The lack of good tension on the B-string is what put me off from Ibanez SR-series. The 34" scale neck does not help... at all.

The 4-strings are solid if you like the sound and are really comfy to play. But I always recommend people to get a BTB if you want an Ibanez bass with extended range.


----------



## TheUnvanquished (Mar 16, 2015)

I am picking up an ibanez SR655 that I ordered from my favorite local guitar shop tomorrow. This thread has me worried though. I don't intend on going lower than B standard on it, but damn. I was getting a reasonably tight, punchy low B from the cheaper SR that the shop had on the wall a few weeks ago. 

What do you guys think makes the SR series a bad choice for extra range? Just curious.


----------



## stevexc (Mar 16, 2015)

It's not a "bad" choice, it's just not an optimal choice. It's easier to get a better sound (ie less mud) from a B or lower on a 35"+ scale bass, but if you're not planning on tuning down past B or A the SRs are completely capable of giving you a good sound.

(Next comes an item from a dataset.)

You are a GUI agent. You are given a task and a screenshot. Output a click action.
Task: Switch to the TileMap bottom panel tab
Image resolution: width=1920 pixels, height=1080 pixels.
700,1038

Source: I've been playing 34" scale 5-strings for over a decade and making them sound more than good enough, and the last 6 years have been on an SR.


----------



## LordCashew (Mar 18, 2015)

TheUnvanquished said:


> What do you guys think makes the SR series a bad choice for extra range? Just curious.



It's not.


----------



## pushpull7 (Mar 19, 2015)

Having had a million basses and after trying a few more recently deciding to stick with my 1405 sr, I think too big a deal is made out of the "scale" length and your skills/setup are more important.


----------



## LordCashew (Mar 19, 2015)

pushpull7 said:


> ...I think too big a deal is made out of the "scale" length and your skills/setup are more important.



This. I've always been able to get a satisfactory low B with proper strings and setup, regardless of scale. Low A even, when I've tried. I think it's possible on any bass, barring some issue that precludes a proper setup. Unless of course the player wants their bass to play like a guitar - that's a different story. 

For what it's worth, I do generally prefer 35" instruments but I just haven't found 34" to be problematic.


----------



## TheUnvanquished (Mar 22, 2015)

Ok. So I got my sr655. Happy to report that I am having zero trouble with the scale length. The bass has a stock .130 low B string on it and with a bit of bridge tweaking I've got it sounding pretty ferocious in B flat standard. \m/

NGD thread coming soon


----------



## pushpull7 (Mar 23, 2015)

Awesome.


----------



## Ulvhedin (Mar 26, 2015)

Ordered a .145 tapered string now. Will report back with wether it's a miracle-cure or not


----------



## Chi (Mar 26, 2015)

Ulvhedin said:


> Ordered a .145 tapered string now. Will report back with wether it's a miracle-cure or not



I just put on a 145 tapered on my 6 string, goes down to G# without a problem. (35" scale)


----------